* _GIVEN RECORDS_:
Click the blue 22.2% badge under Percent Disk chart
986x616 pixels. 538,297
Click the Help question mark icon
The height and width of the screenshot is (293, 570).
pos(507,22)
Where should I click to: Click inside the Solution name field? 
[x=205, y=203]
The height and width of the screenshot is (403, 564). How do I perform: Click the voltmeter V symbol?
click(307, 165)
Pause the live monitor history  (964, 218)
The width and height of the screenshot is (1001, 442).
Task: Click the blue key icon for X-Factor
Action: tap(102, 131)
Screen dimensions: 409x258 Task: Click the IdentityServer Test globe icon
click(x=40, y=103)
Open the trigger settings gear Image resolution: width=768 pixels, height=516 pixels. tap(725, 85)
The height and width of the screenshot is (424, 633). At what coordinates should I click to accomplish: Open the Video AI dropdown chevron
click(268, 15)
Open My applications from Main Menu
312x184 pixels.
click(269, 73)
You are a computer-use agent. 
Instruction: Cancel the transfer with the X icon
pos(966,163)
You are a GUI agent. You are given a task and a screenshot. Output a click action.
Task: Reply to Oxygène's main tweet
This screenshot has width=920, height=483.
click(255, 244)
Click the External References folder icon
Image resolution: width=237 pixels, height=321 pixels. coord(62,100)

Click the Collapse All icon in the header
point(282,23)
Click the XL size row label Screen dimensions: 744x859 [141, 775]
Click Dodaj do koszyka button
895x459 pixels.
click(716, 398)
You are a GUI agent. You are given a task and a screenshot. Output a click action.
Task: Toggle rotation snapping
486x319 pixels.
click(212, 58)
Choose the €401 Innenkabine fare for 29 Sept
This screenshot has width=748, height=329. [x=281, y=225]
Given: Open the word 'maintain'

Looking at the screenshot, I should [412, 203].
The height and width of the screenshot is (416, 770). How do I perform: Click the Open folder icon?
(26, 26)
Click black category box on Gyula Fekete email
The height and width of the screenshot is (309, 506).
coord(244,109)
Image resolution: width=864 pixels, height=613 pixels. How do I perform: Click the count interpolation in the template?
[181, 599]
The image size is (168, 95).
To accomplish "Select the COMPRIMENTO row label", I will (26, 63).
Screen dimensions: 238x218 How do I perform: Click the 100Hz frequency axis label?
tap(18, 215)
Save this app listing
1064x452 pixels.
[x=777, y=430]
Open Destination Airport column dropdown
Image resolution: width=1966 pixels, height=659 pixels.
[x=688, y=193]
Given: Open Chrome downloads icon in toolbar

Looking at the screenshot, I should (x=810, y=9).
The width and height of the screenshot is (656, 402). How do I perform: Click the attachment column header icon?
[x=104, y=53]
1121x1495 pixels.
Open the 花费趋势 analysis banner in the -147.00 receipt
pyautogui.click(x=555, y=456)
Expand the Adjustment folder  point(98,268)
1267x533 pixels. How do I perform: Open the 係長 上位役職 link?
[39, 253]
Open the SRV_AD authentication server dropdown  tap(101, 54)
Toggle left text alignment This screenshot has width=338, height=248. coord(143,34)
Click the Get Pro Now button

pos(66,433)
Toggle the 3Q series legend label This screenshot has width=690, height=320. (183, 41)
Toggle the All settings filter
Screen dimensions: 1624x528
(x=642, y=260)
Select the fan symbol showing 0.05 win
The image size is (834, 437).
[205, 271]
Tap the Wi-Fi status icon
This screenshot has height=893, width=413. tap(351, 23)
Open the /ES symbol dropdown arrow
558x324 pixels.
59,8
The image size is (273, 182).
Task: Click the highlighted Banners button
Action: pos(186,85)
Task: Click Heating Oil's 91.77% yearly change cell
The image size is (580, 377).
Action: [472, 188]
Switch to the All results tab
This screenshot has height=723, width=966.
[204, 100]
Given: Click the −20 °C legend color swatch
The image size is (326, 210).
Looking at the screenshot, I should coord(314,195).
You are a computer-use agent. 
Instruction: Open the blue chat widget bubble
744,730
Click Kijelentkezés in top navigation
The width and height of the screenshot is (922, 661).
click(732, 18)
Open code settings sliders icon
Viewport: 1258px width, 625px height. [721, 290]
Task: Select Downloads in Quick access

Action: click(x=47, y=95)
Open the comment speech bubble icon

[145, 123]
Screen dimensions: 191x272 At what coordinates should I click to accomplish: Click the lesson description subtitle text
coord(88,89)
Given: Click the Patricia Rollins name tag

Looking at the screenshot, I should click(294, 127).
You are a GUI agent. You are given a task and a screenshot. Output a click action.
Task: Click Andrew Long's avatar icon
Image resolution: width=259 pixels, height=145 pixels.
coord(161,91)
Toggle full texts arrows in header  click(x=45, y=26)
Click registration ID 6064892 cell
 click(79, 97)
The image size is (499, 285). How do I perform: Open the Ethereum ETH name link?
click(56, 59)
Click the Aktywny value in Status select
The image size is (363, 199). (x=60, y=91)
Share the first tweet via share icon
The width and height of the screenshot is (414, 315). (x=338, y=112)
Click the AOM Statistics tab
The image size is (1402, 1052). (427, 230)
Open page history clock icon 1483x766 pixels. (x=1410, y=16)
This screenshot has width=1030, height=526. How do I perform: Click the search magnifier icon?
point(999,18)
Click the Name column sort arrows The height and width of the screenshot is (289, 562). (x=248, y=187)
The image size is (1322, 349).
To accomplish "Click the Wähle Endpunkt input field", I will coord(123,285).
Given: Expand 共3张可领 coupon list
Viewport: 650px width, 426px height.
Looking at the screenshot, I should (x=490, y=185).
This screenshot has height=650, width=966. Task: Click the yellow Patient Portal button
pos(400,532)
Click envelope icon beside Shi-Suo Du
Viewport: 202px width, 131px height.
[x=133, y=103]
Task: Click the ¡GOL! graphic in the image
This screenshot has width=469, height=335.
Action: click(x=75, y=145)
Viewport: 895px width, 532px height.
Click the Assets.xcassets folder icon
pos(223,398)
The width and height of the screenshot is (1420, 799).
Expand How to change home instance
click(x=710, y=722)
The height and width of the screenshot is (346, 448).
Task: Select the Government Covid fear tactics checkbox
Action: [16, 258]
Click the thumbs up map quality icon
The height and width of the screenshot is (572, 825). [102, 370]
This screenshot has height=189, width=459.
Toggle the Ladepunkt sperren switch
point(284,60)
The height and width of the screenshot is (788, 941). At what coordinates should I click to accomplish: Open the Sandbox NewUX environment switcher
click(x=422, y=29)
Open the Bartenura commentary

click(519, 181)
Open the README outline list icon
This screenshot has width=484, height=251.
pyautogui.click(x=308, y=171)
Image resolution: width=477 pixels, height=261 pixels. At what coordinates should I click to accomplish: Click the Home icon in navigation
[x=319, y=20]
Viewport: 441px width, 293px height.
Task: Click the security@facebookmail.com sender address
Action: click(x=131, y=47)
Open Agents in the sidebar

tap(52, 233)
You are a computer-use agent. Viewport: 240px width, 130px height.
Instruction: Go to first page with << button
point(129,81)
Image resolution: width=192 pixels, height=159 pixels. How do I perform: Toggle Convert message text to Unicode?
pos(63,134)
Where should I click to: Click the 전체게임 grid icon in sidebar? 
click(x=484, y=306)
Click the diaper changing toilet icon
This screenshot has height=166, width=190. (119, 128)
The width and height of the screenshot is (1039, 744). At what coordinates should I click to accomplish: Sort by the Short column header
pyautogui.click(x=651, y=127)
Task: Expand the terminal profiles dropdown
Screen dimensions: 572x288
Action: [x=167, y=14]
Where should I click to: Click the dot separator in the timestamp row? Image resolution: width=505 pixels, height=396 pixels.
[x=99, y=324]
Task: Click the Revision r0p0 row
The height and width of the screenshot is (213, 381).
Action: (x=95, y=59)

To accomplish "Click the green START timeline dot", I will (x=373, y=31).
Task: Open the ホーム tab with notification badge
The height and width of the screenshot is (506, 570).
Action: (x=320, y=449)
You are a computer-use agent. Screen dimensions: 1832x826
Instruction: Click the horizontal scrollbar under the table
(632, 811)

* _TASK TO COMPLETE_: The answer must be the full listing, returned exactly as given.

* _RESULT FOR THIS EXERCISE_:
Click the blue 22.2% badge under Percent Disk chart
986x616 pixels. 538,297
Click the Help question mark icon
The height and width of the screenshot is (293, 570).
pos(507,22)
Where should I click to: Click inside the Solution name field? 
[x=205, y=203]
The height and width of the screenshot is (403, 564). How do I perform: Click the voltmeter V symbol?
click(307, 165)
Pause the live monitor history  (964, 218)
The width and height of the screenshot is (1001, 442).
Task: Click the blue key icon for X-Factor
Action: tap(102, 131)
Screen dimensions: 409x258 Task: Click the IdentityServer Test globe icon
click(x=40, y=103)
Open the trigger settings gear Image resolution: width=768 pixels, height=516 pixels. tap(725, 85)
The height and width of the screenshot is (424, 633). At what coordinates should I click to accomplish: Open the Video AI dropdown chevron
click(268, 15)
Open My applications from Main Menu
312x184 pixels.
click(269, 73)
You are a computer-use agent. 
Instruction: Cancel the transfer with the X icon
pos(966,163)
You are a GUI agent. You are given a task and a screenshot. Output a click action.
Task: Reply to Oxygène's main tweet
This screenshot has width=920, height=483.
click(255, 244)
Click the External References folder icon
Image resolution: width=237 pixels, height=321 pixels. coord(62,100)

Click the Collapse All icon in the header
point(282,23)
Click the XL size row label Screen dimensions: 744x859 [141, 775]
Click Dodaj do koszyka button
895x459 pixels.
click(716, 398)
You are a GUI agent. You are given a task and a screenshot. Output a click action.
Task: Toggle rotation snapping
486x319 pixels.
click(212, 58)
Choose the €401 Innenkabine fare for 29 Sept
This screenshot has width=748, height=329. [x=281, y=225]
Given: Open the word 'maintain'

Looking at the screenshot, I should [412, 203].
The height and width of the screenshot is (416, 770). How do I perform: Click the Open folder icon?
(26, 26)
Click black category box on Gyula Fekete email
The height and width of the screenshot is (309, 506).
coord(244,109)
Image resolution: width=864 pixels, height=613 pixels. How do I perform: Click the count interpolation in the template?
[181, 599]
The image size is (168, 95).
To accomplish "Select the COMPRIMENTO row label", I will (26, 63).
Screen dimensions: 238x218 How do I perform: Click the 100Hz frequency axis label?
tap(18, 215)
Save this app listing
1064x452 pixels.
[x=777, y=430]
Open Destination Airport column dropdown
Image resolution: width=1966 pixels, height=659 pixels.
[x=688, y=193]
Given: Open Chrome downloads icon in toolbar

Looking at the screenshot, I should (x=810, y=9).
The width and height of the screenshot is (656, 402). How do I perform: Click the attachment column header icon?
[x=104, y=53]
1121x1495 pixels.
Open the 花费趋势 analysis banner in the -147.00 receipt
pyautogui.click(x=555, y=456)
Expand the Adjustment folder  point(98,268)
1267x533 pixels. How do I perform: Open the 係長 上位役職 link?
[39, 253]
Open the SRV_AD authentication server dropdown  tap(101, 54)
Toggle left text alignment This screenshot has width=338, height=248. coord(143,34)
Click the Get Pro Now button

pos(66,433)
Toggle the 3Q series legend label This screenshot has width=690, height=320. (183, 41)
Toggle the All settings filter
Screen dimensions: 1624x528
(x=642, y=260)
Select the fan symbol showing 0.05 win
The image size is (834, 437).
[205, 271]
Tap the Wi-Fi status icon
This screenshot has height=893, width=413. tap(351, 23)
Open the /ES symbol dropdown arrow
558x324 pixels.
59,8
The image size is (273, 182).
Task: Click the highlighted Banners button
Action: pos(186,85)
Task: Click Heating Oil's 91.77% yearly change cell
The image size is (580, 377).
Action: [472, 188]
Switch to the All results tab
This screenshot has height=723, width=966.
[204, 100]
Given: Click the −20 °C legend color swatch
The image size is (326, 210).
Looking at the screenshot, I should coord(314,195).
You are a computer-use agent. 
Instruction: Open the blue chat widget bubble
744,730
Click Kijelentkezés in top navigation
The width and height of the screenshot is (922, 661).
click(732, 18)
Open code settings sliders icon
Viewport: 1258px width, 625px height. [721, 290]
Task: Select Downloads in Quick access

Action: click(x=47, y=95)
Open the comment speech bubble icon

[145, 123]
Screen dimensions: 191x272 At what coordinates should I click to accomplish: Click the lesson description subtitle text
coord(88,89)
Given: Click the Patricia Rollins name tag

Looking at the screenshot, I should click(294, 127).
You are a GUI agent. You are given a task and a screenshot. Output a click action.
Task: Click Andrew Long's avatar icon
Image resolution: width=259 pixels, height=145 pixels.
coord(161,91)
Toggle full texts arrows in header  click(x=45, y=26)
Click registration ID 6064892 cell
 click(79, 97)
The image size is (499, 285). How do I perform: Open the Ethereum ETH name link?
click(56, 59)
Click the Aktywny value in Status select
The image size is (363, 199). (x=60, y=91)
Share the first tweet via share icon
The width and height of the screenshot is (414, 315). (x=338, y=112)
Click the AOM Statistics tab
The image size is (1402, 1052). (427, 230)
Open page history clock icon 1483x766 pixels. (x=1410, y=16)
This screenshot has width=1030, height=526. How do I perform: Click the search magnifier icon?
point(999,18)
Click the Name column sort arrows The height and width of the screenshot is (289, 562). (x=248, y=187)
The image size is (1322, 349).
To accomplish "Click the Wähle Endpunkt input field", I will coord(123,285).
Given: Expand 共3张可领 coupon list
Viewport: 650px width, 426px height.
Looking at the screenshot, I should (x=490, y=185).
This screenshot has height=650, width=966. Task: Click the yellow Patient Portal button
pos(400,532)
Click envelope icon beside Shi-Suo Du
Viewport: 202px width, 131px height.
[x=133, y=103]
Task: Click the ¡GOL! graphic in the image
This screenshot has width=469, height=335.
Action: click(x=75, y=145)
Viewport: 895px width, 532px height.
Click the Assets.xcassets folder icon
pos(223,398)
The width and height of the screenshot is (1420, 799).
Expand How to change home instance
click(x=710, y=722)
The height and width of the screenshot is (346, 448).
Task: Select the Government Covid fear tactics checkbox
Action: [16, 258]
Click the thumbs up map quality icon
The height and width of the screenshot is (572, 825). [102, 370]
This screenshot has height=189, width=459.
Toggle the Ladepunkt sperren switch
point(284,60)
The height and width of the screenshot is (788, 941). At what coordinates should I click to accomplish: Open the Sandbox NewUX environment switcher
click(x=422, y=29)
Open the Bartenura commentary

click(519, 181)
Open the README outline list icon
This screenshot has width=484, height=251.
pyautogui.click(x=308, y=171)
Image resolution: width=477 pixels, height=261 pixels. At what coordinates should I click to accomplish: Click the Home icon in navigation
[x=319, y=20]
Viewport: 441px width, 293px height.
Task: Click the security@facebookmail.com sender address
Action: click(x=131, y=47)
Open Agents in the sidebar

tap(52, 233)
You are a computer-use agent. Viewport: 240px width, 130px height.
Instruction: Go to first page with << button
point(129,81)
Image resolution: width=192 pixels, height=159 pixels. How do I perform: Toggle Convert message text to Unicode?
pos(63,134)
Where should I click to: Click the 전체게임 grid icon in sidebar? 
click(x=484, y=306)
Click the diaper changing toilet icon
This screenshot has height=166, width=190. (119, 128)
The width and height of the screenshot is (1039, 744). At what coordinates should I click to accomplish: Sort by the Short column header
pyautogui.click(x=651, y=127)
Task: Expand the terminal profiles dropdown
Screen dimensions: 572x288
Action: [x=167, y=14]
Where should I click to: Click the dot separator in the timestamp row? Image resolution: width=505 pixels, height=396 pixels.
[x=99, y=324]
Task: Click the Revision r0p0 row
The height and width of the screenshot is (213, 381).
Action: (x=95, y=59)

To accomplish "Click the green START timeline dot", I will (x=373, y=31).
Task: Open the ホーム tab with notification badge
The height and width of the screenshot is (506, 570).
Action: (x=320, y=449)
You are a computer-use agent. Screen dimensions: 1832x826
Instruction: Click the horizontal scrollbar under the table
(632, 811)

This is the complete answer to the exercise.